As memorably chronicled by historians such as Sir Keith Feiling, modern Toryism had its roots in the confrontation between Charles I and Parliament from around 1640. It did not develop a party organisation and identity until four decades later. The first written testimony to the phenomenon was recorded in an entry in the diary of Oliver Heywood, an English Presbyterian divine and controversialist, on 24 October, 1681: “A gentleman… had a red Ribband in his hat… he said it signifyed that he was a Tory, whats that sd. she? he ans. an Irish Rebel… I hear further since that… instead of Cavalier and Roundhead, now they are called Torys and Wiggs.”
As that account shows, the Exclusion Bill crisis of 1679-81, when the heirs of the Cromwellians attempted to exclude the Duke of York, later James II, from the throne on account of his Catholic faith, led their enemies to deride the latter-day Cavaliers as “Irish Papist rebels” – the implication of the Irish word tóiridhe – while they responded by mocking the Exclusionists as Whiggamores, meaning Scottish Covenanting rebels. In Scotland, until well into the 18th century, the Tories retained their old name as the Cavalier Party.
Until very recently, speculation about the demise of the Tory Party was rare and virtually unknown on mainstream platforms. Tellingly, however, some commentators have begun to canvass the possibility of electoral wipe-out and the emergence of an alternative conservative party. One such piece appeared recently in The Telegraph. On 17 November, Professor Robert Tombs wrote an interesting analysis headed: “The unbreakable Tory alliance between Court and Country is finally shattering.”
The old names of Court and Country parties can be confusing, since they changed places in 1688. Under Charles II and James II the Tories were the Court Party, supporting royal policy, opposed by the Whigs, or Country Party, largely left outside the magic circle of governance; but after 1688, when the new monarchy became an instrument of the Whigs, they became the Court Party, with a brief Tory interlude between 1710 and 1714, after which the Tories were out of power until 1783.
During that period in the wilderness the Tories, represented by anti-Government squires in the mould of Sir Roger de Coverley, were the Country Party. In modern times, after the Corn Laws crisis and reinvention under Disraeli, it is Professor Tombs’ contention that it was the peculiar genius of the Conservative Party to unite within itself elements of both the Court and Country Party – a persuasive argument, within certain limits.
Now, however, he believes: “The Tory balancing of Country and Court has collapsed. High taxes, mass immigration, projects like HS2 and hasty attempts to impose net zero flout Country Party feelings. So does indifference to nihilistic attacks on national history and culture, now visible in practically every school, museum and university in the land.”
That is obviously true. The Conservative Party has no discernible purpose other than to remain in government, but unlike any Court Party in the past it has no objectives beyond self-perpetuation. The actual functions of government, as Professor Tombs acknowledges, have been devolved to “quangos, international organisations, law courts and central banks”.
We have surrendered so much power to extra-national forces that we can no longer control our borders. The recent striking down of the Rwanda policy by the Supreme Court did not hinge on the ECHR, but on the spider’s web of international commitments into which we entered after the Second World War in very different circumstances. It was ill-considered treaty commitments that dragged us into the slaughterhouse of the First World War: we ought to have learned a lesson from that.

• INFORMATION PROVIDED:
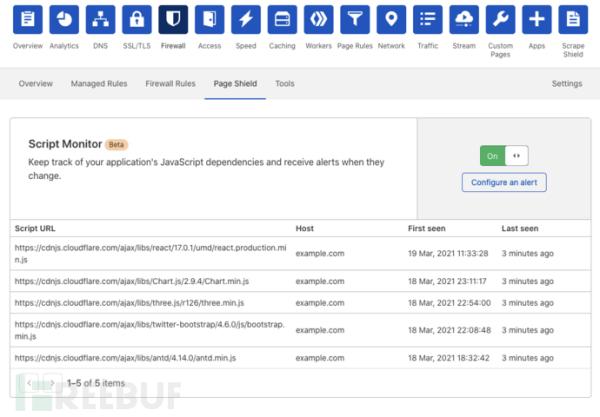Viewport: 600px width, 417px height.
Task: Click the Stream cloud icon
Action: [464, 19]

• TASK TO COMPLETE: Carry on the essay about the Tory Party, beginning right after its final sentence.

• RESULT OF THE EXERCISE:
Sovereignty is under unprecedented attack and the Tories swarmed out of the Trojan Horse 13 years ago to open the gates. It is time to reassess the very concept of “international law”. Of course there must be rules regulating the conduct of nations, but law presumes a law-giver: in Britain it is the King in Parliament. There is no law-giver in international law, it is simply a collection of free and equal treaties from which all parties can withdraw. It is time to remind ourselves of that.
The history of the past 13 years of Tory rule has been unprecedented in its betrayal of Britain. A political party may fail to deliver on some of its manifesto commitments: voters take that for granted, it is already priced in by the electoral market. There are, however, limits. In every one of those 13 years the Conservatives promised to control immigration and on every occasion they increased it.
In 2016 the excuse of Brussels rules was removed: immigration increased. The Conservatives squealed that the ECHR was an obstacle to removing asylum seekers; yet, at the same time, the Sir Buftons on the Tory benches made a fetish out of preserving Britain’s ECHR membership and all the other foreign commitments that have negated our sovereignty.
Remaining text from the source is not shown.